TASK OBJECTIVE = In the response, the entries must appear exactly as supplied.
----- INPUT
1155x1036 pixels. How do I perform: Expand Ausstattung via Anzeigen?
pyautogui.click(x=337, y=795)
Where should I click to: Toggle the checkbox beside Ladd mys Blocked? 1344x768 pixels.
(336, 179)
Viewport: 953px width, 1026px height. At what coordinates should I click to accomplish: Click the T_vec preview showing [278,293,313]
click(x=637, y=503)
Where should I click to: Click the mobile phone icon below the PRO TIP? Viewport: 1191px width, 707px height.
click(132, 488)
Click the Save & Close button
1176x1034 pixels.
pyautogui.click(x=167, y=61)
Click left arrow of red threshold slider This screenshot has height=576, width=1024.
----------
SOLUTION TO THIS EXERCISE =
1155x1036 pixels. How do I perform: Expand Ausstattung via Anzeigen?
pyautogui.click(x=337, y=795)
Where should I click to: Toggle the checkbox beside Ladd mys Blocked? 1344x768 pixels.
(336, 179)
Viewport: 953px width, 1026px height. At what coordinates should I click to accomplish: Click the T_vec preview showing [278,293,313]
click(x=637, y=503)
Where should I click to: Click the mobile phone icon below the PRO TIP? Viewport: 1191px width, 707px height.
click(132, 488)
Click the Save & Close button
1176x1034 pixels.
pyautogui.click(x=167, y=61)
Click left arrow of red threshold slider This screenshot has height=576, width=1024.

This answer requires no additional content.